Nothing
#' @title
#' Spatio-temporal process monitoring using covariate information
#'
#' @author
#' Kai Yang \email{kayang@mcw.edu} and Peihua Qiu
#'
#' @description
#' The function \code{sptemnt_ewmac} is developed to solve the spatio-temporal
#' process montoring problems in cases when the information in covariates
#' needs to be used. Please refer to Qiu and Yang (2021) for more details of
#' the method.
#'
#' @param y
#' A vector of \eqn{N} spatio-temporal observations.
#' @param x
#' An \eqn{N\times p} matrix containing the data of \eqn{p} covariates.
#' @param st
#' An \eqn{N\times 3} matrix specifying the spatial locations and times for
#' all the spatio-temporal observations in \code{y}.
#' @param type
#' A vector of \eqn{N} characters specifying the types of the observations.

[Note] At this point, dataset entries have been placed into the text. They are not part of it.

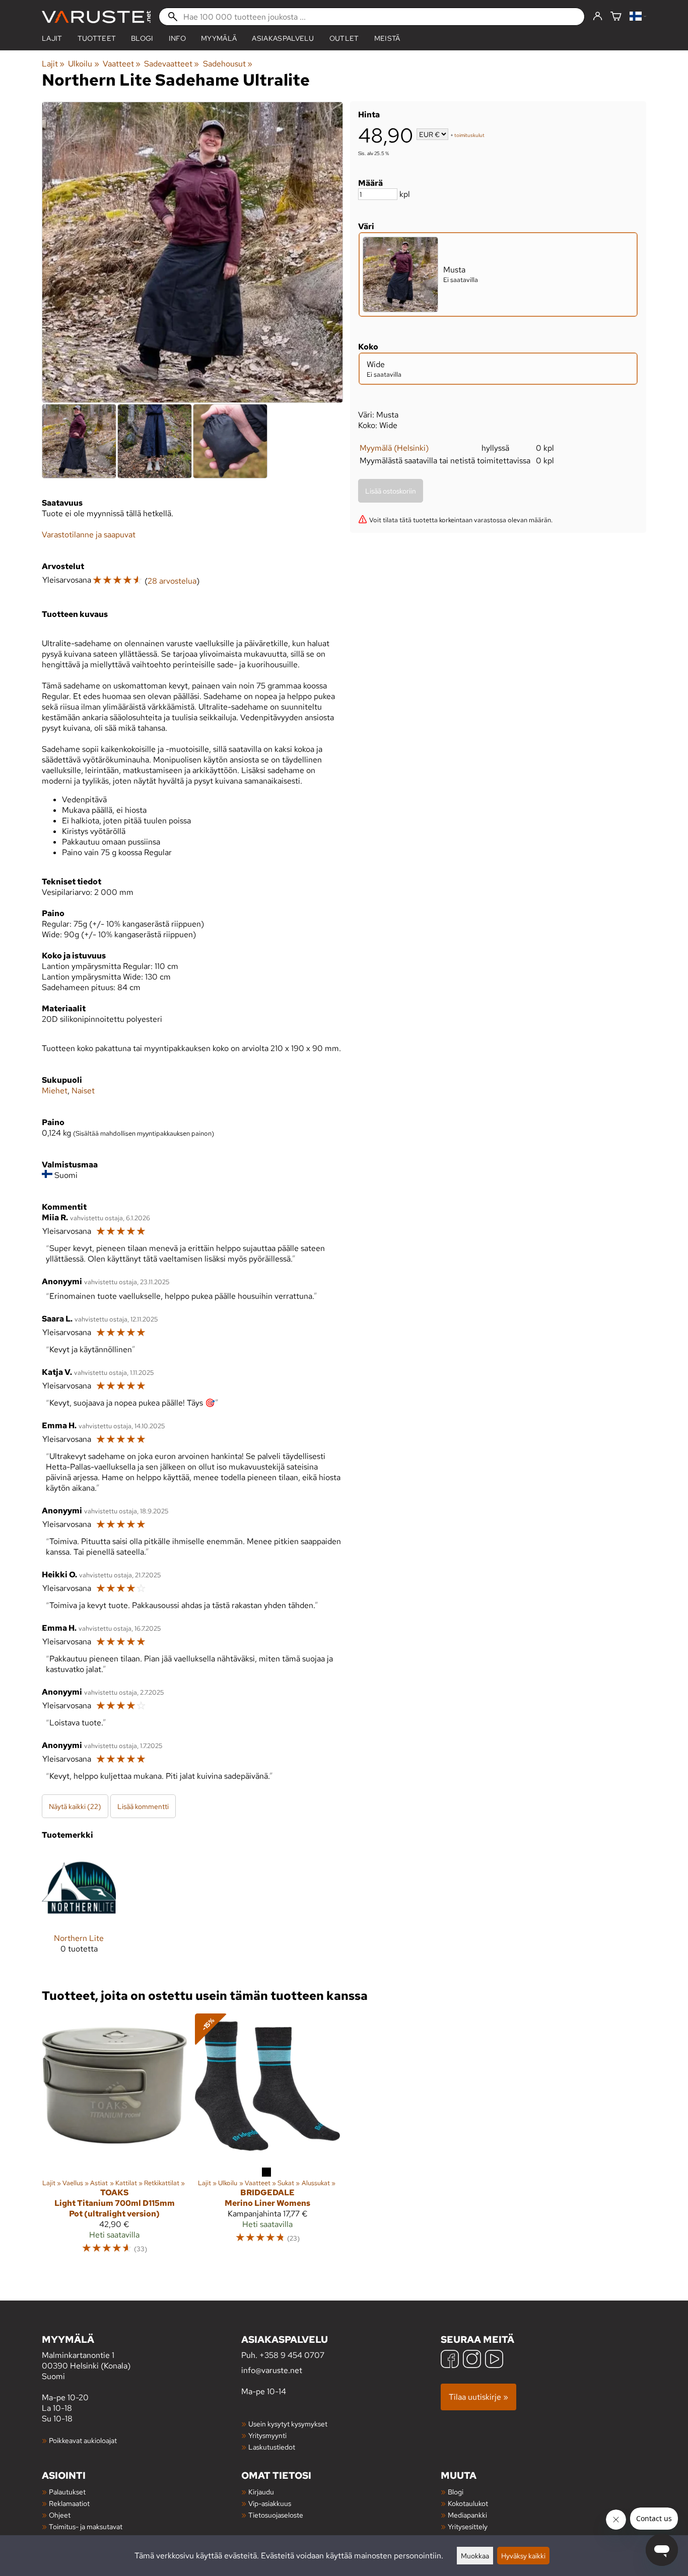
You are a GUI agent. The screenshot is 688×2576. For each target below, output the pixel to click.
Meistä (387, 38)
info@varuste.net (271, 2370)
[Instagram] (472, 2360)
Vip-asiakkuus (269, 2503)
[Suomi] (638, 17)
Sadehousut (227, 63)
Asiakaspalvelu (283, 38)
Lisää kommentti (143, 1806)
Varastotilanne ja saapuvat (88, 534)
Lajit (52, 38)
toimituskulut (469, 135)
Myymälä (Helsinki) (394, 448)
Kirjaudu (261, 2491)
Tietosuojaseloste (275, 2515)
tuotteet (97, 38)
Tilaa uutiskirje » (478, 2397)
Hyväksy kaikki (523, 2555)
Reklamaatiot (69, 2503)
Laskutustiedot (271, 2447)
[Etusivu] (96, 17)
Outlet (344, 38)
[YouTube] (494, 2360)
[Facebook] (450, 2360)
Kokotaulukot (468, 2503)
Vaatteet (122, 63)
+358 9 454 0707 (291, 2355)
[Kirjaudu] (597, 17)
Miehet (54, 1090)
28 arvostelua (172, 581)
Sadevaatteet (171, 63)
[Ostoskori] (616, 17)
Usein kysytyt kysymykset (287, 2423)
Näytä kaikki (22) (75, 1806)
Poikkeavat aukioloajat (83, 2440)
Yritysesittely (468, 2526)
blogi (142, 38)
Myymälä (219, 38)
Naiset (83, 1090)
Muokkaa (475, 2555)
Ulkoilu (83, 63)
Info (177, 38)
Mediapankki (467, 2515)
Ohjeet (60, 2515)
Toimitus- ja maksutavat (85, 2526)
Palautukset (67, 2491)
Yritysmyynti (267, 2435)
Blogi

#' Here, \code{type} could be \code{IC1}, \code{IC2} or \code{Mnt}, where
#' \code{type='IC1'} denotes the in-control (IC) observations used to perform
#' the block bootstrap procedure to determine the control limit of the CUSUM
#' chart, \code{type='IC2'} denotes the IC observations used to estimate the
#' spatio-temporal mean and covariance functions by \code{spte_meanest} and
#' \code{spte_covest}, and \code{type='Mnt'} denotes the observations used
#' for online process monitoring (cf., Yang and Qiu 2021). If there are only
#' data points with either \code{type='IC1'} or \code{type='IC2'}, then these
#' data points will be used to estimate the model and conduct the bootstrap
#' procedure as well. This function will return an error if there are no
#' observations with \code{type='IC1'} or \code{type='IC2'}.
#' @param ARL0
#' The pre-specified IC average run length. Default is 200.
#' @param ARL0.z
#' The pre-specified IC average run length for the covariate chart.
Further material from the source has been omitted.